China has shut down seafood imports over coronavirus concerns, pushing the price of lobster up to $15 cheaper per lobster in Australia.
The trade ramifications are part of what experts predict will be a major economic hit from the coronavirus.
Reserve Bank of Australia governor Philip Lowe on Wednesday said it’s likely the coronavirus will have a bigger impact on Australia’s economy than the 2003 SARS outbreak, while investment bank UBS has warned the virus will cost Australia $1 billion.
We look at some everyday - or almost everyday - items affected by the respiratory illness.
Hand sanitisers sell out at Coles
The Centers for Disease Control and Prevention says the best way to avoid catching coronavirus is by avoiding exposure and washing your hands with soap and water before eating, after blowing your nose, coughing or sneezing, and after going to the bathroom.
This health advice has been taken on board by Australians, with several retailers including Coles, Woolworths and Priceline experiencing hand sanitiser shortages.

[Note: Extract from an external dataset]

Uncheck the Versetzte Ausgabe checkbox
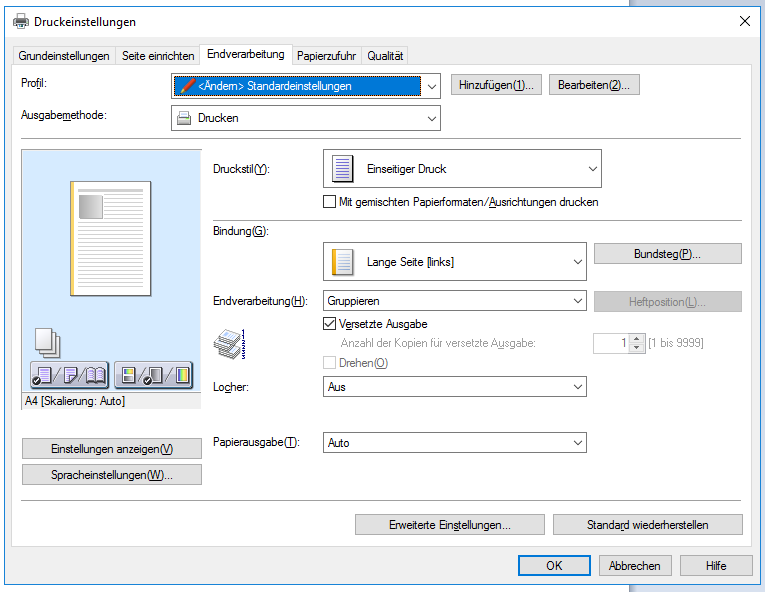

“Due to extremely high customer demand, Coles is currently experiencing a shortage of antibacterial handwashes and hand sanitiser products,” a Coles spokesperson told Yahoo Finance.
Several Coles and Dettol products are registered as unavailable online.
Other brands like Palmolive and Thank You remain available online at Coles.
Woolworths is also experiencing shortages, with several Woolworths, Palmolive and Dettol Liquid Antibacterial Instant Hand Sanitiser products marked as unavailable online.
Balnea hand sanitiser remains available online.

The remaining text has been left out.